华夏地块自新元古代以来经历了复杂的构造演化，发育志留-白垩纪岩浆作用，深部岩浆的反复侵位使其长期处于高热流状态。相比侏罗-白垩纪侵入岩体，志留和三叠纪岩浆侵入伴随高温变质和强韧性变形。在华夏内部，三叠纪变质热事件对前中生代构造的叠加改造差异明显：云开地区极其强烈，南岭地区则保留了志留纪构造。云开地区三叠纪强韧性变形和高温变质如何向南岭延伸过渡或突变为弱变形-低级变质作用，目前尚不清楚，但涉及华夏地块热演化的基本问题：华夏基底中三叠纪变质程度的空间分布及古地温梯度如何？云开与南岭地区古地温差异是连续递减还是差异性隆升的结果？为了回答这些问题，本项目拟运用激光拉曼光谱(RSCM)分析方法，对云开-南岭交接带北流、罗定和阳春地区5个代表性上古生界沉积剖面开展古地温测量，获取变质峰期温度，结合构造运动学分析，绘制高精度古地温等值线图，厘定研究区三叠纪构造热演化历史，构建区域地壳热结构三维模型。

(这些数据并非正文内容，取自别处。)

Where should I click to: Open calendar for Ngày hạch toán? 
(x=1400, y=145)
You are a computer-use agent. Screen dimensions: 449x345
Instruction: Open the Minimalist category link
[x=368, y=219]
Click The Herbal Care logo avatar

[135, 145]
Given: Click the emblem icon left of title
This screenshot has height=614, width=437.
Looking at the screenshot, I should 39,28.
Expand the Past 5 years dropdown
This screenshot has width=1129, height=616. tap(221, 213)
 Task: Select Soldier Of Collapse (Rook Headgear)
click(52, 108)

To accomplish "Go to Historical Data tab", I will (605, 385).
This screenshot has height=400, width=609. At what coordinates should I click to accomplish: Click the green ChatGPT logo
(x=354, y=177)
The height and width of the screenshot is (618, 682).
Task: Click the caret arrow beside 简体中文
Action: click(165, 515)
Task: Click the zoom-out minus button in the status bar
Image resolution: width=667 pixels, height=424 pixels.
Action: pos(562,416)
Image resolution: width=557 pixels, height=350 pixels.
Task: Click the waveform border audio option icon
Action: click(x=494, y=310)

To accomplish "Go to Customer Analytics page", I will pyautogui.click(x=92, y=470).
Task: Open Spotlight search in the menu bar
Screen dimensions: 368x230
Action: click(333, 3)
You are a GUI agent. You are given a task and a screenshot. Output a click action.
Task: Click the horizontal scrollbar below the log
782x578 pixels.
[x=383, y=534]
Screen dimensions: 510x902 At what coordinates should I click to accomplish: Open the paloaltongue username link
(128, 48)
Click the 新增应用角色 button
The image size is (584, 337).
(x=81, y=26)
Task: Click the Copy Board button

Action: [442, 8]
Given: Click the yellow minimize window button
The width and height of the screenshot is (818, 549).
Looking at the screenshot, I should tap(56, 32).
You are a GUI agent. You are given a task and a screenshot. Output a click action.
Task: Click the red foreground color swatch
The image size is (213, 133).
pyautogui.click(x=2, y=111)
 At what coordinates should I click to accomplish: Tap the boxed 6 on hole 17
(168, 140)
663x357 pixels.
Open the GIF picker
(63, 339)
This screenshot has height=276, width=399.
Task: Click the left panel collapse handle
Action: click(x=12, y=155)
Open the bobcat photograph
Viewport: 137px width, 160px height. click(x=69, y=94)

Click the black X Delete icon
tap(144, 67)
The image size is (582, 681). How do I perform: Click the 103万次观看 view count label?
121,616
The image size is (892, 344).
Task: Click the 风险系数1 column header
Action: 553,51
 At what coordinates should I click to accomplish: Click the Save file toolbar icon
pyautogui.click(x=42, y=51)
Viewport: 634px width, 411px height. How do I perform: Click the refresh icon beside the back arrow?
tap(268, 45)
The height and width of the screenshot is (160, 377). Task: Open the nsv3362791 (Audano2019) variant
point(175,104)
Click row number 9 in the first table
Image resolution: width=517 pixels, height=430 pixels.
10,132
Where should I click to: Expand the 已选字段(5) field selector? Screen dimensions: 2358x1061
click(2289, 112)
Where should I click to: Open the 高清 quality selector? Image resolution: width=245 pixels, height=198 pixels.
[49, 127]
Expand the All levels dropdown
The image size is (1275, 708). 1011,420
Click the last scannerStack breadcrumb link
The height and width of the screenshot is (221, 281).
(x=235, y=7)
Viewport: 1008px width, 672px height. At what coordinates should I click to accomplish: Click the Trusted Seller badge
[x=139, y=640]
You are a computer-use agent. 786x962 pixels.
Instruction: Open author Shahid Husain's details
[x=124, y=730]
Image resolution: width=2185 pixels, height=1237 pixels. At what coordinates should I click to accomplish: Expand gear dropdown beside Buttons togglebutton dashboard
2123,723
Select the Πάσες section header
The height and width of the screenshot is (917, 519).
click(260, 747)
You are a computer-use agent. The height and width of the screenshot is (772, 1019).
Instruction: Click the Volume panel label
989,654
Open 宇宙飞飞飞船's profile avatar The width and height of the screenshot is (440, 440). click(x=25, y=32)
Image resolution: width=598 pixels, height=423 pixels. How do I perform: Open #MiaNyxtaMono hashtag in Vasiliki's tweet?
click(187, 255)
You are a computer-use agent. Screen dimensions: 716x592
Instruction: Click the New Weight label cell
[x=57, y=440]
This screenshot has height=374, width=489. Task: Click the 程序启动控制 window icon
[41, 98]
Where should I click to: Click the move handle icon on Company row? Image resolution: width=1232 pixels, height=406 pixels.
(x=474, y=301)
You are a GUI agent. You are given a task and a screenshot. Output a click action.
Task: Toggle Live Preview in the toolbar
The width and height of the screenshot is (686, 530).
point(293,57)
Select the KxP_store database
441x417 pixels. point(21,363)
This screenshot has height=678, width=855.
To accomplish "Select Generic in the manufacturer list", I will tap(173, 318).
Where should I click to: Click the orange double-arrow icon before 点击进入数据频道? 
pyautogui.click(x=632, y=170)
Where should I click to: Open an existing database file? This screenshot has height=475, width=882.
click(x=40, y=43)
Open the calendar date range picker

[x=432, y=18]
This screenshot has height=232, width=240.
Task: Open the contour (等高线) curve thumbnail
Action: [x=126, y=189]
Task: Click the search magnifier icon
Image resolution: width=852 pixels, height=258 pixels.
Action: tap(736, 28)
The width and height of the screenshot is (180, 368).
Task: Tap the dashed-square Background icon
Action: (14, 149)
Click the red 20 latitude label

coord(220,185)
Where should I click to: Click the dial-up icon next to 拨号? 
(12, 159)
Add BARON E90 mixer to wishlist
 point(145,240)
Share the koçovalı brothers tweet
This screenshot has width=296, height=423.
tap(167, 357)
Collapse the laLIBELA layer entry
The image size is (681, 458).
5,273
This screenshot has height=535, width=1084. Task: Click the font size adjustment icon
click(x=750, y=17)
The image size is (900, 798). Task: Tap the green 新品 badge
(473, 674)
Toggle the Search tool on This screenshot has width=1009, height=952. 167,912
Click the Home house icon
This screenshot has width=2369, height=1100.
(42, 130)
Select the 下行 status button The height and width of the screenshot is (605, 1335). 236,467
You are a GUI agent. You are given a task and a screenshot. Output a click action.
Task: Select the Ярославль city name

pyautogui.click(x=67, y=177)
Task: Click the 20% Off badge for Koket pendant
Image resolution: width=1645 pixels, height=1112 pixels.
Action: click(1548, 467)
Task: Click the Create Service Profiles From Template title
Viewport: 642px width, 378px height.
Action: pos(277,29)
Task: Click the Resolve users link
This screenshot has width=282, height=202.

针对华夏地块三叠纪变质-热事件对前中生代构造差异性叠加改造的机理、中生代面状分布的陆内构造和岩浆作用的成因等问题，本项目运用野外和室内构造分析、碳质物激光拉曼光谱(RSCM)分析、变质岩温-压计算和多矿物年代学等方法，选择云开-南岭交接带、南岭-武夷山交接带的代表性变质沉积岩剖面，开展了系统的显微构造和古地温测量综合研究，获得了研究区三叠纪的变质峰期温度及其平面分布规律，绘制了高精度古地温等值线图，发现了华夏地块中生代自南向北古地温递减、内部各地块古地温梯度差异显著、块体边界古地温梯度显著升高等重要规律，这些研究结果为进一步构建区域地壳热结构三维模型奠定了重要基础，为揭示华夏地块中生代地壳流变学性质和陆内变形-岩浆作用动力学过程提供了重要依据。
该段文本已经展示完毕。